**SET TASK**
Copy the material below line for line, changing nothing.

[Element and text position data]

START

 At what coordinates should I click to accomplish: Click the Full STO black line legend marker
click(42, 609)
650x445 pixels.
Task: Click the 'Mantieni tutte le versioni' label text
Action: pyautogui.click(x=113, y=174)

END

**REPLY TO THE EXERCISE**
 At what coordinates should I click to accomplish: Click the Full STO black line legend marker
click(42, 609)
650x445 pixels.
Task: Click the 'Mantieni tutte le versioni' label text
Action: pyautogui.click(x=113, y=174)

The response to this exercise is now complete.